Persistence Of Vision
Dedicated to preserving and presenting the art of Cinema

For Immediate Release
Unseen Treasures of Filmmaker Orson Welles
Coming To Northampton, MA
March 11 & 12, 2006 2:00PM only
"The cinema has no boundaries -- it's a ribbon of dream."
–Orson Welles
Movie lovers in New England’s Pioneer Valley will soon be treated to a-once-in-a-lifetime opportunity to see legendary cinema, some of it never unavailable to theaters. Unseen and rare treasures of the film director who created the film most often voted “The Greatest Film Of All Time” will have two very special showings at the Academy Of Music, 274 Main Street, Northampton, Massachusetts on the afternoons of March 11 and 12, 2006 at 2:00 PM. A portion of the weekend’s proceeds will go for the benefit of Amherst Community Television (ACTV) and their outstanding internship program helping area students develop skills of filmmaking and visual communication.
POV’s Larry Jackson, former Managing Director of The Orson Welles Cinema Complex in Cambridge, MA, and a longtime friend and associate of the director Orson Welles, has made arrangements with Welles’ cinematographer and closest friend, Gary Graver, to present an eye-opening program of Welles rarities and curiosities that are an absolute must for any filmmaker or lover of cinema anywhere. Few in the world have ever had access to some of this material.
At Welles’ side from 1970 until his death in 1985, Gary Graver worked on many of the master’s films, including THE OTHER SIDE OF THE WIND, FILMING OTHELLO and F FOR FAKE. (He was also cinematographer on dozens of other films, including a number cult classics.) Graver and his wife Jillian are caretakers of Welles’ own archive of his works, including a number of the legendary “lost” or unfinished works, like THE MERCHANT OF VENICE. No Wellesian can afford to miss this chance, not only to see such rare footage, but also to share an afternoon with the man who worked most closely with Welles for the last 15 years of his life and who will share his own stories of the adventure and his inside observations on the director’s career.
Probably no film artist was ever so misunderstood or beleaguered as the “boy genius” Orson Welles, whose formal education ended at age 15, and who, in 1941 at the age of 25, turned Hollywood on its ear with Citizen Kane, reinventing the syntax of cinema and leading it into the medium we know today.
Welles was the ultimate independent filmmaker long before there were any “Indies.” He was the rebel who always refused to play by the rules.
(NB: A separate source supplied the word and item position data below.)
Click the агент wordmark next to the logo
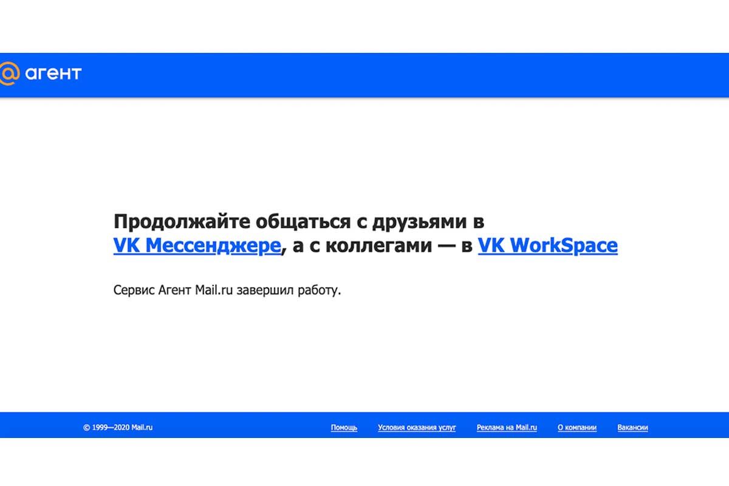This screenshot has height=486, width=729. click(x=53, y=74)
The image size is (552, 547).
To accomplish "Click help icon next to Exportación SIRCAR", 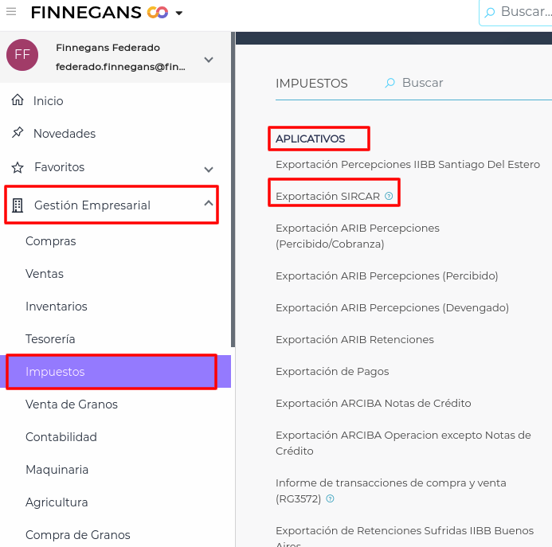I will tap(389, 196).
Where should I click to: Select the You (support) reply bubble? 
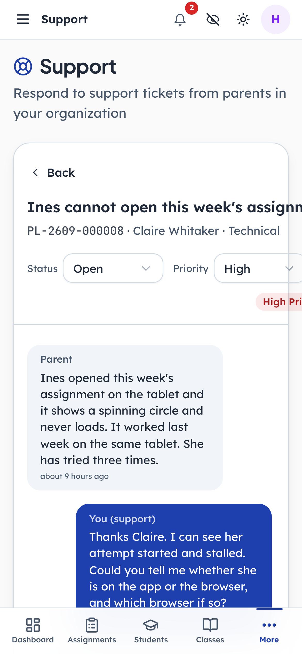(174, 555)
Welles made some of his most interesting work abroad and essentially on his own, piecing together resources and financing as he went along, against great odds and orthodoxy, in order to maintain his artistic freedom to create masterpieces like his Falstaff treatment, CHIMES AT MIDNIGHT, which won the Grand Prize at the 20th Cannes Film Festival in 1966, and like his still unseen final testament on the conflict between art and Hollywood, starring John Huston.
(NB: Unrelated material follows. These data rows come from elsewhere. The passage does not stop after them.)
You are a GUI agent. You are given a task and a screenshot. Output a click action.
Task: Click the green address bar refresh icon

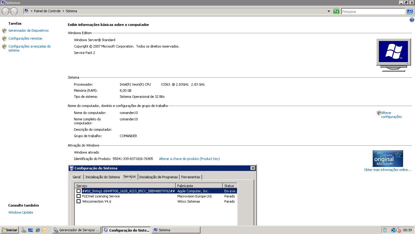tap(336, 11)
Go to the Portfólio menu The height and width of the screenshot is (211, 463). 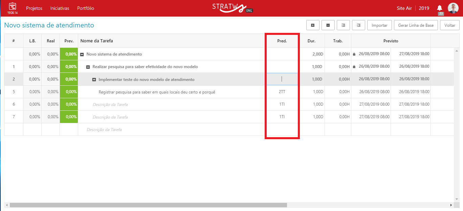pos(86,8)
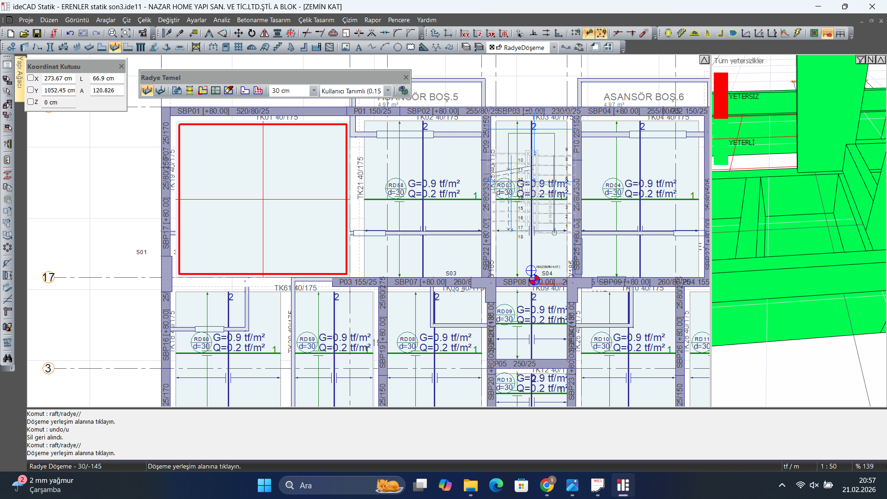This screenshot has width=887, height=499.
Task: Click the Save disk icon in toolbar
Action: click(x=37, y=33)
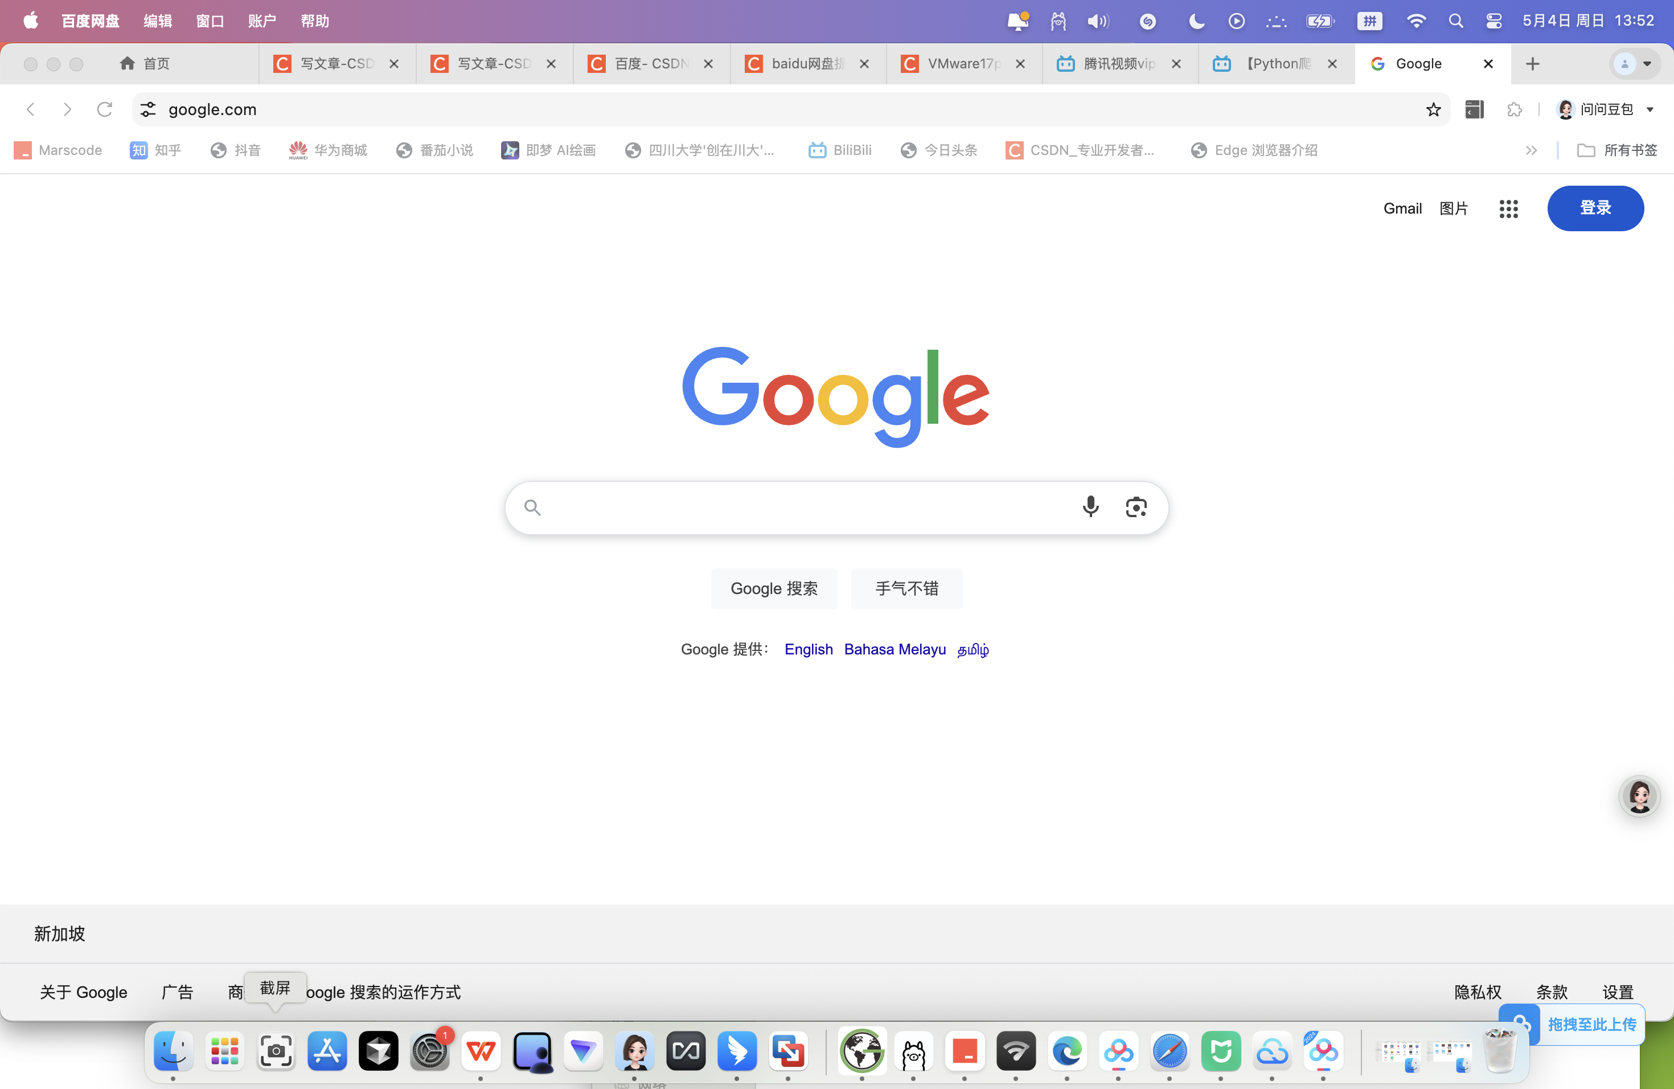Click the reload page icon
This screenshot has height=1089, width=1674.
point(104,110)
The program will include some surprise material from two of Welles’ unreleased films, including his last. As he has at only a handful of major international film festivals and national cinemathéques, Graver will present choices from Welles’ own archive. But the March event will feature more than films and film excerpts. From the perspective of Welles’ closest collaborator, Graver will also speak about the experience of working with Welles, his vision, his creative process of writing, acting and directing, and the challenges he faced throughout the years.